She grins. “Aha! There you are.”
“What? Of course here I am.”
“No, I mean, you. Like, the real you, not this cheesy romance bullshit. The you from last night.”
“Excuse me, cheesy romance bullshit?”
“Flowers, candlelight, champagne, violin music? A necklace, for a girl you’ve just met? I don’t know what kind of girls you usually date, but …”
He dates girls who like “cheesy romance bullshit” and the rewards that come with it. These are the kinds of girls who want to date a Tlaloc—at least a Tlaloc who looks like him. These are the girls who won’t ask hard questions or make demands he prefers not to fulfill.
“And what kind of girl are you, Alicia? What would you prefer to do?”
“How about talk?” she says. “You could tell me about yourself.”
He shrugs. “There’s nothing to tell.”
“You go to school?”
“Sure,” he lies. “Who doesn’t? Junior year’s a bitch.”
“SATs, picking colleges, all that, right?” she says.
He nods like he knows what she’s talking about. Jago’s life doesn’t resemble that of the teenagers he sees on TV. He’s been homeschooled for his entire life, taught by tutors and physical trainers behind the walls of his family’s gated estate, trained not for a life of college and banal employment but for duty, sacrifice, courage, and, eventually, rule.
“I’m thinking about, uh, law school,” he says, wondering if that will impress her.
“Bullshit.”
“Excuse me?”
She stands up. “Do you think I haven’t figured out who you are, Feo? You must think I’m pretty stupid. And I don’t date people who think I’m stupid.”
“Wait! Please!”
Jago stops. Composes himself. All over the restaurant, heads are turning. He can’t afford to be seen like this, begging. Tlalocs do not beg. When he speaks again, it’s with imperious scorn. “What is it you think you know about me?”
“I know you’re Jago Tlaloc, that you’re part of some kind of mob family, and you’re the heir to it all.
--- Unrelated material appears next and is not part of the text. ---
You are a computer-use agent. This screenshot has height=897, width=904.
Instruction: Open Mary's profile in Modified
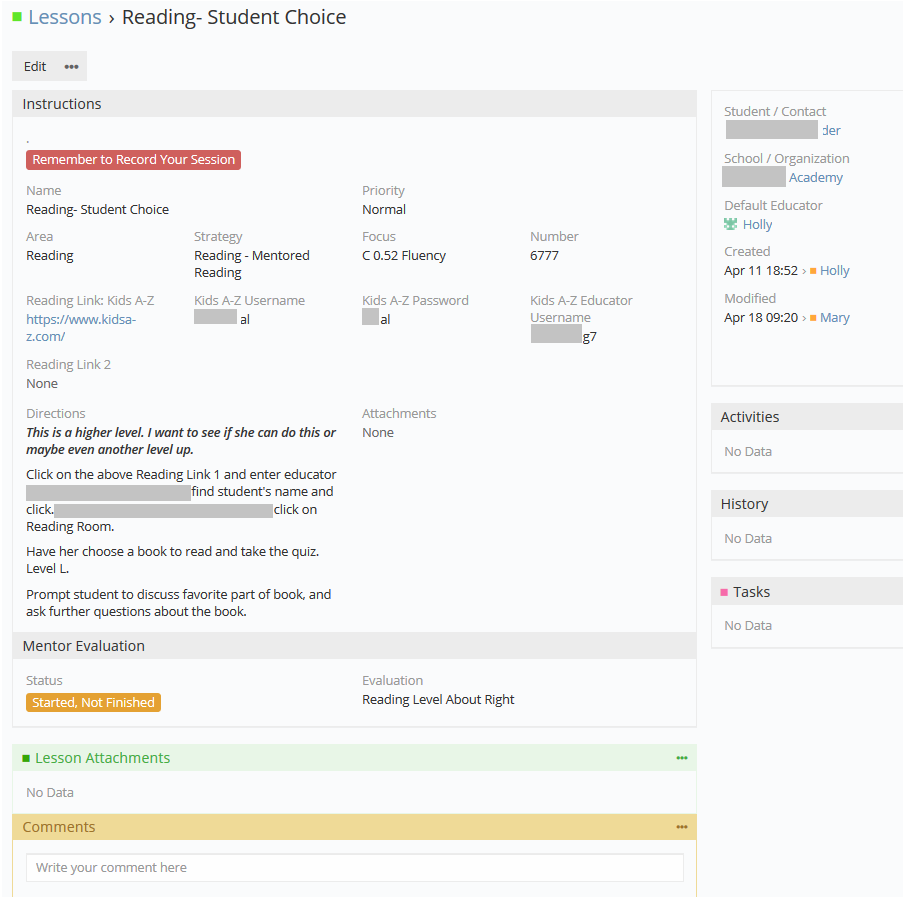[x=835, y=318]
I know this whole city’s scared of you.” Her voice softens, almost imperceptibly. “And I know you’re a terrible dancer.” She shrugs. “That’s about it. I came here tonight because I wanted to know more—not because I want expensive champagne and jewelry. You can’t buy me, Jago. Not with a fancy dinner, and definitely not with a bunch of crap lies about your life. That’s not who I am. I didn’t think that was who you were.”
“It’s not,” he protests.
“Then prove it,” she says. “Show me who Jago Tlaloc is. The real one. The one I fell for the first time I saw him.”
“You … you did?” He doesn’t understand. No one could fall for him, just from looking at him. His face is not designed to melt hearts; it’s designed to freeze them.
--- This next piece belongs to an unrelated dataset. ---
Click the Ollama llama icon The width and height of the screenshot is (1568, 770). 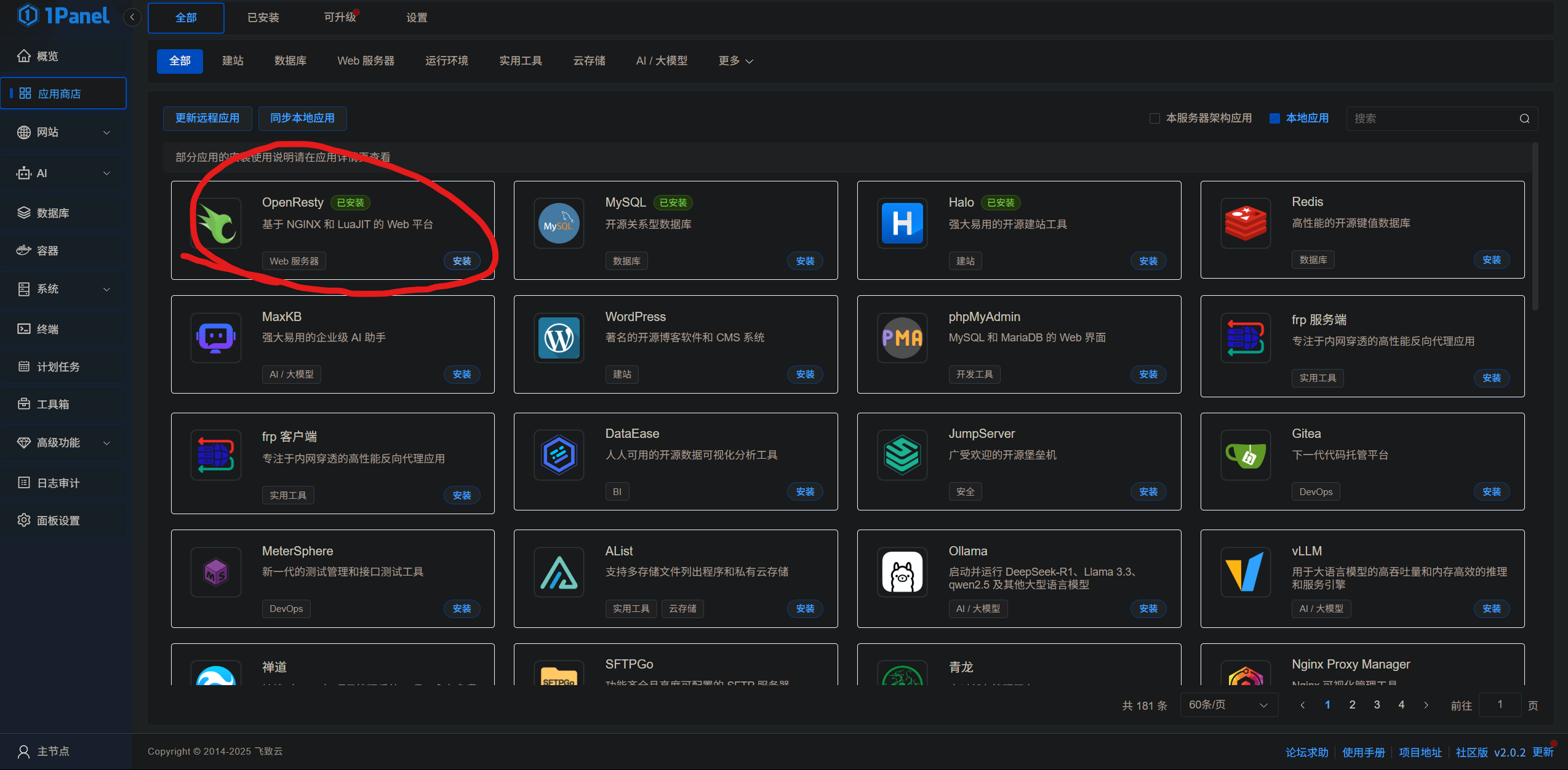point(902,572)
“Of course I did,” she says. “I told you: I’m not stupid.”
They ditch the restaurant. Jago takes Alicia to his favorite street vendor, an old man who grills up anticuchos and picarones just north of the city center. She tries a bite of everything, and the way her eyes light up at her first taste of choclo con queso makes the whole night worthwhile. They sit on the edge of a crumbling brick wall overlooking a vacant lot and stuff themselves, licking the grease off their fingers and kissing it off each other’s lips, passing back and forth a frothing bottle of Pilsen Callao, and all the while, they talk.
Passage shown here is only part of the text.